(Problem statement) Restate word for word the lines of the records below, starting at the line that contains "Click the pop-out icon in chart header" and ending at the line that contains "Open info details", with both of those lines included and nothing else.

(Extracted material)

* * *

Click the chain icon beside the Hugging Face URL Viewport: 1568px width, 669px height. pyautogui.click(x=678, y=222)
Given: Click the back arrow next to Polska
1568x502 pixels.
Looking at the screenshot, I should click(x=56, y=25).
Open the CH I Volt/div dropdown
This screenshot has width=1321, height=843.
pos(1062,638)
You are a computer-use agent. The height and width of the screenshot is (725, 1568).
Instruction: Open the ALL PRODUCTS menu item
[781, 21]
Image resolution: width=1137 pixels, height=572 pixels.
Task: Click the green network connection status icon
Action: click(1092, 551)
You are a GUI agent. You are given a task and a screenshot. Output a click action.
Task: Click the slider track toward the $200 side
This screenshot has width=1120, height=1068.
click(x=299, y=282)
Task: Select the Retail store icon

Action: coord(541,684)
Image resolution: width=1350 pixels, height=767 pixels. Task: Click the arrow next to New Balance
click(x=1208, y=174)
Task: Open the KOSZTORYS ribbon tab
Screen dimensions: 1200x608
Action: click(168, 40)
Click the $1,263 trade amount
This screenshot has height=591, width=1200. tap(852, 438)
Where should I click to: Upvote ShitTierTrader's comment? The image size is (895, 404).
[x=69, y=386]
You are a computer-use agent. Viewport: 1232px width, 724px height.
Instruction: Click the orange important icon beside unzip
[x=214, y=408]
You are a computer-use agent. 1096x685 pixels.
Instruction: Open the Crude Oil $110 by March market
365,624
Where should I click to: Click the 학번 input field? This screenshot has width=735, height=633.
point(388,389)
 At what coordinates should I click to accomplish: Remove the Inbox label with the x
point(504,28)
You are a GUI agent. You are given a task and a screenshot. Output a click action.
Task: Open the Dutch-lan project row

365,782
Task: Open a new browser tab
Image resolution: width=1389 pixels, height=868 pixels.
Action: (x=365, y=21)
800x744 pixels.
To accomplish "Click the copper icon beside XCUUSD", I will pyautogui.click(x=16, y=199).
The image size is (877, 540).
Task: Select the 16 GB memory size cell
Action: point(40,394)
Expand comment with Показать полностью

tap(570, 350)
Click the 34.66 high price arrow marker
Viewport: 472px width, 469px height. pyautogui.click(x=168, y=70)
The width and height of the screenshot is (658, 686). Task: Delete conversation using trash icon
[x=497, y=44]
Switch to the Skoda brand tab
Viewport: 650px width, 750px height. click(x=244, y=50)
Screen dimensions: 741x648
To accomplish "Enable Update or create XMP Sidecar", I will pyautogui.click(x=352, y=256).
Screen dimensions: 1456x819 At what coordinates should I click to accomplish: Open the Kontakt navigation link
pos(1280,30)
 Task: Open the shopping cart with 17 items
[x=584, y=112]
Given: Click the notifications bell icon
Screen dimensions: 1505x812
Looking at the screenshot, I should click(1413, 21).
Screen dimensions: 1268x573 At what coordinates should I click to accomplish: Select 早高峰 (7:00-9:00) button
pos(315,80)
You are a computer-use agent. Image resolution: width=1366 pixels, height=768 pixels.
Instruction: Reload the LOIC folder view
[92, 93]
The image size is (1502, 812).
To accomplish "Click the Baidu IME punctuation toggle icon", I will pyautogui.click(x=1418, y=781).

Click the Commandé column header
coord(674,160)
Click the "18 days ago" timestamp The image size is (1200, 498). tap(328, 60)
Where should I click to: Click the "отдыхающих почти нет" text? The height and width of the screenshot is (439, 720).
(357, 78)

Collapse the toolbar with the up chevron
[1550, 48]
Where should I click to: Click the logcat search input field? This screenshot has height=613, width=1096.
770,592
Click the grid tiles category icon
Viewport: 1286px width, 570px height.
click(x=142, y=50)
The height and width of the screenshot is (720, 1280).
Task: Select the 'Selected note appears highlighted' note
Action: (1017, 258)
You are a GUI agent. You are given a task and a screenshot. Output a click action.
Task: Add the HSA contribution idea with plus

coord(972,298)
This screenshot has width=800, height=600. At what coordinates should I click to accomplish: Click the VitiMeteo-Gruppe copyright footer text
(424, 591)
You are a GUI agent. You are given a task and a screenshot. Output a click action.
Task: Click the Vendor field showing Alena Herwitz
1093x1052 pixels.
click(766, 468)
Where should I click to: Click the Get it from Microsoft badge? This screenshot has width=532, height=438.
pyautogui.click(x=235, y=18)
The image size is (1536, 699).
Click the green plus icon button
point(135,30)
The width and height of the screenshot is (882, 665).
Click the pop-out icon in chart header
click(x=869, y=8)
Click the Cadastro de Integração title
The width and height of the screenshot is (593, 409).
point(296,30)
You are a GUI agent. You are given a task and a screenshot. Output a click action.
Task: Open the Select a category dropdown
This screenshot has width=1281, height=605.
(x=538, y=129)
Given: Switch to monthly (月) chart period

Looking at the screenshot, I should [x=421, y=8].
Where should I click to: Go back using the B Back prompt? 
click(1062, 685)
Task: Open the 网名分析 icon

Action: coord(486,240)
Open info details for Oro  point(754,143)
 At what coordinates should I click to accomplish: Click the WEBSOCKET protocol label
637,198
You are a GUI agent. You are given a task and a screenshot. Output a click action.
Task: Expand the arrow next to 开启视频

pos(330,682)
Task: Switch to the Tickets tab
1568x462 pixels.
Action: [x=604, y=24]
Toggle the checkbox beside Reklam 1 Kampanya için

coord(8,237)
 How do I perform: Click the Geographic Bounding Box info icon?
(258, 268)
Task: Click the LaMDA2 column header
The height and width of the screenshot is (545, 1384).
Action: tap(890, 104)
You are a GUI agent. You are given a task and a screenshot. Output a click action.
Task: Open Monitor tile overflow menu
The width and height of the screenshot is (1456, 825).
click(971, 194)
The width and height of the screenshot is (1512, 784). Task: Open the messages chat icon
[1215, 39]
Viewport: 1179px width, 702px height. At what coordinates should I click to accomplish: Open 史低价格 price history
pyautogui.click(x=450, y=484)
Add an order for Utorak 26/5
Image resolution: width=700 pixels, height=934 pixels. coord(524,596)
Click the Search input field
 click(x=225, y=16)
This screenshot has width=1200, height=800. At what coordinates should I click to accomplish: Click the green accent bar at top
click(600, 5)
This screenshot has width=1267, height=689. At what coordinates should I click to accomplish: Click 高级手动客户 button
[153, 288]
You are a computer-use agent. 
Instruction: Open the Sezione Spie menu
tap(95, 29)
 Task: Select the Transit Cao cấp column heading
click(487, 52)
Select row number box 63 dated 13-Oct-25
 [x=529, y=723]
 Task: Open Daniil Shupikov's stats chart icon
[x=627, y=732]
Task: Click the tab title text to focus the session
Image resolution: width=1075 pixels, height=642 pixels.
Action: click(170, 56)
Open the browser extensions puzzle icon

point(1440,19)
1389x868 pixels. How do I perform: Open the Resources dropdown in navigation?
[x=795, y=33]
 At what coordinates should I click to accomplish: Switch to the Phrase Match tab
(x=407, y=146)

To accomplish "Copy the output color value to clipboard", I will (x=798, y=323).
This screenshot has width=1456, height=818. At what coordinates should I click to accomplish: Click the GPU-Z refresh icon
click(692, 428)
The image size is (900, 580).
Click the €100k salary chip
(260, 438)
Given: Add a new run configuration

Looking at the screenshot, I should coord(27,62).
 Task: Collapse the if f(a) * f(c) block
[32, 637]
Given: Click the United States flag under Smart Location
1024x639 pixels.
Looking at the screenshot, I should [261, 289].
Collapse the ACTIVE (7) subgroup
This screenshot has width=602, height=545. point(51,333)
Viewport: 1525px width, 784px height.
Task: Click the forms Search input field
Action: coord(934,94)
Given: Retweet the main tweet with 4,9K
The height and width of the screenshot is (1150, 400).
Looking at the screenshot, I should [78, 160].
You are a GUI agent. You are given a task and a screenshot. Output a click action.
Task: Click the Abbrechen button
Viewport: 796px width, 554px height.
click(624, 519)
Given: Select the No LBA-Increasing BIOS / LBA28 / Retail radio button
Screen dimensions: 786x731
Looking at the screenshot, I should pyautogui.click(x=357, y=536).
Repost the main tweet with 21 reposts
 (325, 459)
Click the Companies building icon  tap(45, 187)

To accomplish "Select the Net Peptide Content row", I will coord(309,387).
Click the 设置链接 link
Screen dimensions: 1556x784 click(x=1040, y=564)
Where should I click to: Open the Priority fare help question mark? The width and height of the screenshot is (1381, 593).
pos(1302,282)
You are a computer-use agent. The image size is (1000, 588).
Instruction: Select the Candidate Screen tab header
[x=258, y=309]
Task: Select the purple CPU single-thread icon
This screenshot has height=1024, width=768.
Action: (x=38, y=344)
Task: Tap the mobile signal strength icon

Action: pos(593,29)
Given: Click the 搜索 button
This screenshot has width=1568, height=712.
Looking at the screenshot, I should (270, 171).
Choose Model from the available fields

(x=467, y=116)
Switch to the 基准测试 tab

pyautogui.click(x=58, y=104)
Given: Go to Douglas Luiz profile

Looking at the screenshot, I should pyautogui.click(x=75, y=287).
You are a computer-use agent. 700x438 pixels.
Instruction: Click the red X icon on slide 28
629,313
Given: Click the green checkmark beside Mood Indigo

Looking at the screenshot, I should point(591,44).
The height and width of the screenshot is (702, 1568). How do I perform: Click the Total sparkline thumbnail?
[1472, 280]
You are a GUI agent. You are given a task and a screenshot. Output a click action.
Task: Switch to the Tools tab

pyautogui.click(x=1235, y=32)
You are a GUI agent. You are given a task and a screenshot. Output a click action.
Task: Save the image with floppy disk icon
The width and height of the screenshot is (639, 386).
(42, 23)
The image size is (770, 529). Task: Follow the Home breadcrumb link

* * *

(Answer to the exercise)
Click the pop-out icon in chart header
click(x=869, y=8)
Click the Cadastro de Integração title
The width and height of the screenshot is (593, 409).
point(296,30)
You are a GUI agent. You are given a task and a screenshot. Output a click action.
Task: Open the Select a category dropdown
This screenshot has width=1281, height=605.
(x=538, y=129)
Given: Switch to monthly (月) chart period

Looking at the screenshot, I should [x=421, y=8].
Where should I click to: Go back using the B Back prompt? 
click(1062, 685)
Task: Open the 网名分析 icon

Action: coord(486,240)
Open info details for Oro  point(754,143)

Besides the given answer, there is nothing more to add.